1. Introduction
The immune system is a multifaceted and sophisticated network of specialized organs, tissues, cells, proteins, and chemicals, which has evolved in order to protect the host from a range of pathogens, such as bacteria, viruses, fungi, and parasites, as well as cancer cells [1]. It can be divided into epithelial barriers, and cellular and humoral constituents of either innate (non-specific) and acquired (specific) immunity [1]. These constituents interact in multiple and highly complex ways. More than half a century of research has shown vitamin C to be a crucial player in various aspects of the immune system, particularly immune cell function [2,3].
Vitamin C is an essential nutrient which cannot be synthesized by humans due to loss of a key enzyme in the biosynthetic pathway [4,5]. Severe vitamin C deficiency results in the potentially fatal disease scurvy [6]. Scurvy is characterized by weakening of collagenous structures, resulting in poor wound healing, and impaired immunity. Individuals with scurvy are highly susceptible to potentially fatal infections such as pneumonia [7]. In turn, infections can significantly impact on vitamin C levels due to enhanced inflammation and metabolic requirements. Early on, it was noted that scurvy often followed infectious epidemics in populations [7], and cases of scurvy have been reported following respiratory infection [8]. This is particularly apparent for individuals who are already malnourished.

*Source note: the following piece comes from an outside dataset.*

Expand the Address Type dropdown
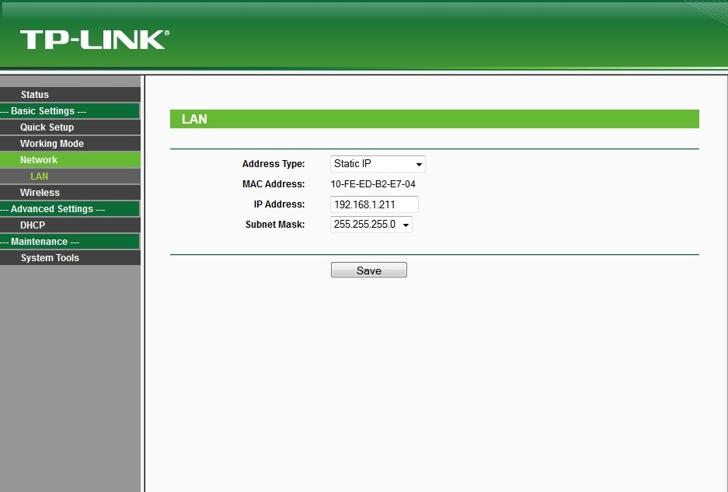This screenshot has height=492, width=728. pos(378,164)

Although the amount of vitamin C required to prevent scurvy is relatively low (i.e., ~10 mg/day) [9], the recommended dietary intakes for vitamin C are up to one hundred-fold higher than that for many other vitamins [10]. A diet that supplies 100-200 mg/day of vitamin C provides adequate to saturating plasma concentrations in healthy individuals and should cover general requirements for the reduction of chronic disease risk [11,12]. Due to the low storage capacity of the body for the water-soluble vitamin, a regular and adequate intake is required to prevent hypovitaminosis C. Epidemiological studies have indicated that hypovitaminosis C (plasma vitamin C < 23 μmol/L) is relatively common in Western populations, and vitamin C deficiency (<11 μmol/L) is the fourth leading nutrient deficiency in the United States [13,14]. There are several reasons why vitamin C dietary recommendations are not met, even in countries where food availability and supply would be expected to be sufficient. These include poor dietary habits, life-stages and/or lifestyles either limiting intakes or increasing micronutrient requirements (e.g., smoking and alcohol or drug abuse), various diseases, exposure to pollutants and smoke (both active and passive), and economic reasons (poor socioeconomic status and limited access to nutritious food) [15,16]. Even otherwise ‘healthy’ individuals in industrialized countries can be at risk due to lifestyle-related factors, such as those on a diet or eating an unbalanced diet, and people facing periods of excessive physical or psychological stress [15,16].
Vitamin C has a number of activities that could conceivably contribute to its immune-modulating effects. It is a highly effective antioxidant, due to its ability to readily donate electrons, thus protecting important biomolecules (proteins, lipids, carbohydrates, and nucleic acids) from damage by oxidants generated during normal cell metabolism and through exposure to toxins and pollutants (e.g., cigarette smoke) [17]. Vitamin C is also a cofactor for a family of biosynthetic and gene regulatory monooxygenase and dioxygenase enzymes [18,19]. The vitamin has long been known as a cofactor for the lysyl and prolyl hydroxylases required for stabilization of the tertiary structure of collagen, and is a cofactor for the two hydroxylases involved in carnitine biosynthesis, a molecule required for transport of fatty acids into mitochondria for generation of metabolic energy (Figure 1) [19].
Vitamin C is also a cofactor for the hydroxylase enzymes involved in the synthesis of catecholamine hormones, e.g., norepinephrine, and amidated peptide hormones e.g., vasopressin, which are central to the cardiovascular response to severe infection [20]. Furthermore, research over the past 15 years or so has uncovered new roles for vitamin C in the regulation of gene transcription and cell signaling pathways through regulation of transcription factor activity and epigenetic marks (Figure 1) [21,22]. For example, the asparagyl and prolyl hydroylases required for the downregulation of the pleiotropic transcription factor hypoxia-inducible factor-1α (HIF-1α) utilize vitamin C as a cofactor [21]. Recent research has also indicated an important role for vitamin C in regulation of DNA and histone methylation by acting as a cofactor for enzymes which hydoxylate these epigenetic marks [22].
Our review explores the various roles of vitamin C in the immune system, including barrier integrity and leukocyte function, and discusses potential mechanisms of action. We discuss the relevance of the immune-modulating effects of vitamin C in the context of infections and conditions leading to vitamin C insufficiency.